*Задания:*
1. Назовите все места на теле синоби, куда, согласно отрывку ниже, пришлись удары ямабуси.
2. Перепечатайте из отрывка фрагмент от слов «Стоящий рядом мастер» до слов «в мгновение ока.» включительно.

*Текст отрывка:*
———
Стоящий рядом мастер по боевке успел только с шумом набрать в рот воздух, потому как четыре специально обученных синоби были уничтожены буквально в мгновение ока.

Первый получил когтистой чесалкой по сонной артерии. Случись такой удар в реальной жизни – и артерию бы выдрал, к бабке не ходи. Второй принял удар посоха в грудину, третий словил удар концом того же посоха в горло, а четвертого посох достал уже в затылок на развороте. Бой выигран, но главный мастер игры решил, что когда одним махом четырех убивахом – это уже перебор и фантастика. Тем более что синоби, все как на подбор, слыли воинами заслуженными, а значит, либо нужно признать, что посох и чесалка ямабуси способны снимать все хиты[8] разом, – собственно на то он и ямабуси, – либо, нужно провести еще один бой, чтобы Свержин эти хиты у народа честно отобрал.

– Не вопрос, – поклонился дедушка-ямабуси и поковылял по своим пенсионерским делам.
———
*Исходные данные:*
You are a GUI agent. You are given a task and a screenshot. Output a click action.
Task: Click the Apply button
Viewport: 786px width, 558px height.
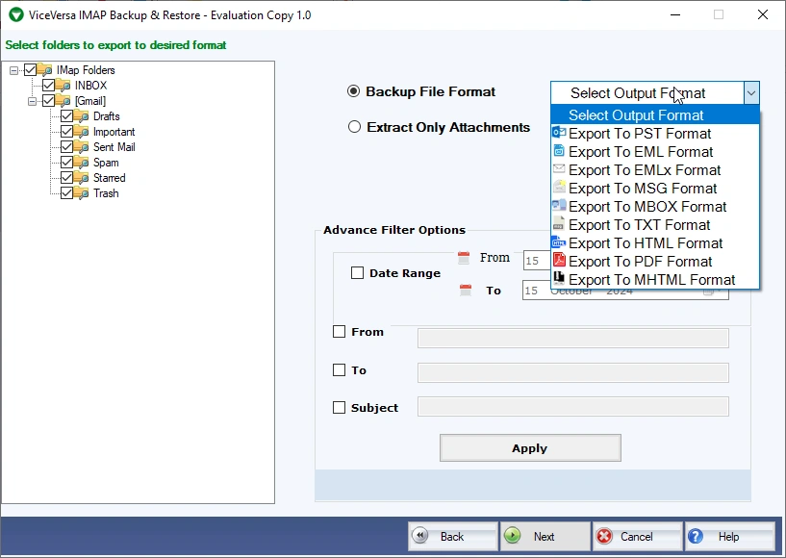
———
*Ответы:*
1. Сонная артерия, грудина, горло, затылок.

2.
Стоящий рядом мастер по боевке успел только с шумом набрать в рот воздух, потому как четыре специально обученных синоби были уничтожены буквально в мгновение ока.